Nova proposta prevê que trabalhadores contribuam com 25% de seus ganhos brutos

Proposta de regulamentação da contribuição previdenciária para motoristas e entregadores de aplicativos é discutida no Congresso.
Contribuição previdenciária para trabalhadores de aplicativos: o que muda
A proposta de regulamentação da contribuição previdenciária para motoristas e entregadores de aplicativos, discutida no Congresso Nacional, prevê uma nova estrutura de arrecadação que deve ser aprovada antes do recesso parlamentar. Com a pressão do presidente da Câmara, Hugo Motta, a ideia é chegar a um consenso que beneficie tanto os trabalhadores quanto as empresas. A contribuição, que antes era calculada sobre 50% dos ganhos, agora será baseada em 25% do total.
Detalhes da nova proposta
O projeto em análise visa que os trabalhadores contribuam com uma porcentagem menor, variando entre 5% e 10% dos 25% da base de cálculo. O restante da contribuição ficará sob responsabilidade das empresas, o que deve facilitar a aceitação por parte dos trabalhadores que atuam como autônomos e que utilizam os aplicativos para complementar sua renda. Essa mudança é vista como uma tentativa de tornar a contribuição mais viável e aceitável entre os motoristas e entregadores.
Autonomia e direitos dos trabalhadores
Outro ponto importante que está sendo discutido é a definição dos trabalhadores como autônomos, evitando sua inclusão nas regras da Consolidação das Leis do Trabalho (CLT). Essa decisão garante que os trabalhadores tenham mais liberdade em suas atividades, incluindo a recusa de corridas cujo preço não considerem justo. Além disso, as empresas serão obrigadas a oferecer seguro privado e condições adequadas de trabalho, como pontos de apoio com infraestrutura básica.
Transparência nas remunerações
A proposta também inclui a necessidade de transparência nas regras de remuneração. Cada empresa deverá disponibilizar informações claras sobre como as remunerações são calculadas e quais critérios podem levar à penalização dos trabalhadores. Essa medida é vista como essencial para garantir que os motoristas e entregadores saibam exatamente como são recompensados por seus serviços.

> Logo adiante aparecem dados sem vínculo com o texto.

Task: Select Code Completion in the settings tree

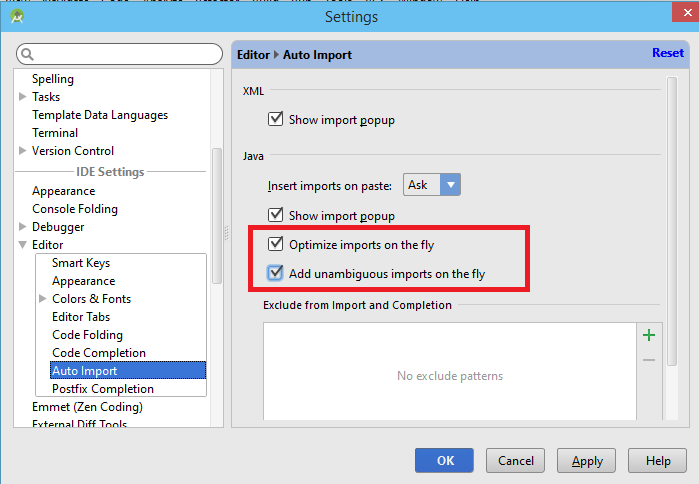Action: coord(99,353)
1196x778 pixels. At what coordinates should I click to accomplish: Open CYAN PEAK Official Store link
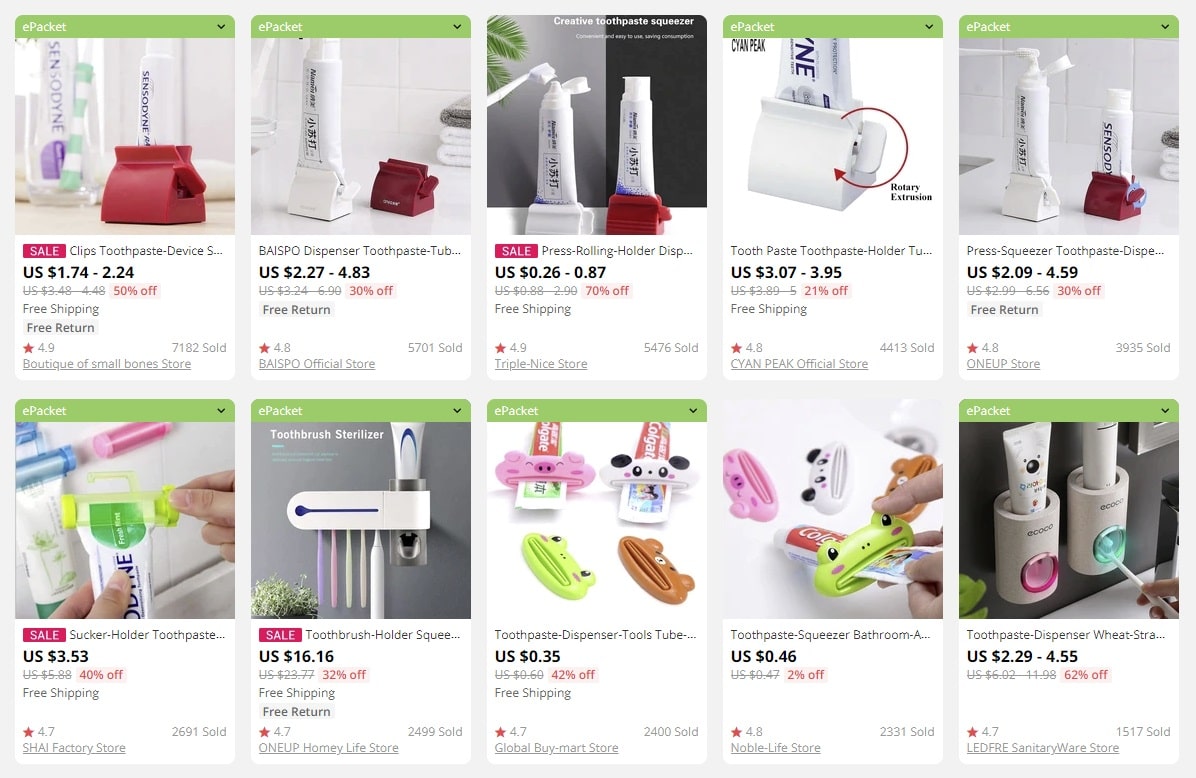[799, 364]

Desafios na definição do preço mínimo
Embora a contribuição previdenciária esteja perto de um consenso, a definição de um preço mínimo para as corridas ainda gera divergências. O ex-deputado e atual ministro da Secretaria-Geral do Governo, Guilherme Boulos, havia proposto um piso de R$ 10 por entrega, mas essa ideia enfrenta resistência, especialmente em cidades menores onde o custo das corridas é mais baixo. Os parlamentares buscam agora uma solução que considere as particularidades regionais, ajustando a remuneração à quilometragem e à realidade dos municípios.
Futuro da regulamentação
As discussões sobre a regulamentação da contribuição previdenciária e dos direitos dos trabalhadores de aplicativos estão em andamento, com a expectativa de que um projeto final seja apresentado até sexta-feira (5). A aprovação dessa proposta pode representar um avanço significativo para a proteção dos direitos dos trabalhadores que dependem do trabalho por aplicativos, proporcionando maior segurança e condições de trabalho adequadas.
A pressão por uma regulamentação que atenda a todas as partes envolvidas continua, e os próximos dias serão cruciais para a definição dessa política pública. A contribuição previdenciária, assim como outros aspectos da legislação, ainda precisará ser acompanhada de perto para garantir que os interesses dos trabalhadores sejam respeitados.